Monday, May 10, 2010

Brent Bookwalter at the Giro almost pulled off the ride of his life!

Bookwalter beaming after runner-up ride

He almost won stage one of the Giro. He takes 2nd!

Brent Bookwalter (BMC) came within a few "subtle" pedal strokes of the biggest win of his career and Brent is in our data base. Brent stopped the clock just two seconds shy of the maglia rosa in the opening stage of the 2010 Giro d’Italia.

Bookwalter, 26, from Western NC, that might be viewed as the alps of of NC was fitted by Andy Applegate who performed fits for WN by a request from much known, long time coach Rick Crawford of CO.

“I am a little speechless — my head is still spinning a little bit,” Bookwalter said after the stage. “I really had no expectations of doing a ride like that going into it.”

Bookwalter had never finished in the top 10 of any European time trial he’s started since turning pro with BMC in 2006.

He’s no stranger to winning prologues — he won the leader’s jersey in the 2009 Tour of Utah — the Giro d’Italia is a whole other kettle of fish. It can take years to hone your skills, you just don't say one day I am going to go on the PGA Tour and win the Masters!

Western North Carolina has a technical nature to its roads, they are up & down and all around!

I know, I grew up in Brevard, N.C.

“The distance and technical nature of the course suited me,” Brent said. “I had no pressure; this is my first grand tour, which also helped.

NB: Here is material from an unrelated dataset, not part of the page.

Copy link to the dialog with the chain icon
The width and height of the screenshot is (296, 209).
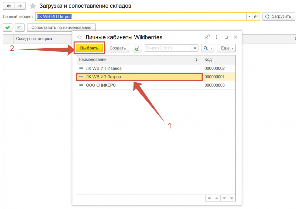[x=207, y=37]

It’s really exciting to do a good ride.”

Bookwalter’s time was good enough to even edge teammate Cadel Evans by fractions of a second. The world road champ settled into third behind Brent.

“It’s a very special situation to have a guy like Cadel come in to say, ‘Impressive ride,’ it really means a lot,” he said.

Now that will provide the kind of confidence you need to race at the top level.

We can't claim anything, but it sure makes you feel good to know that we have some the fastest people on the planet in our data base. That they would even send their girl friend to one of our dealers for help. That they used our CAD in an attempt to get faster and they do!

This is a learning process and we all have to learn and it seems Brent has done his homework.

Muscles have a line-of-action at the microscopic level, on the macroscopic level, muscle fibers are grouped together and with high-tech we can concern their line-of-action, their direction-of-pull. Rather than being one massive muscle, many are really series of smaller compartments that run in somewhat the same direction, rather they really run in slightly different directions.

Each compartment provides a subtly different pull on the lever arm. We have learned which ones does what and to what degree.

Its the "subtle" difference that are difficult to analyze, but that is what makes a difference.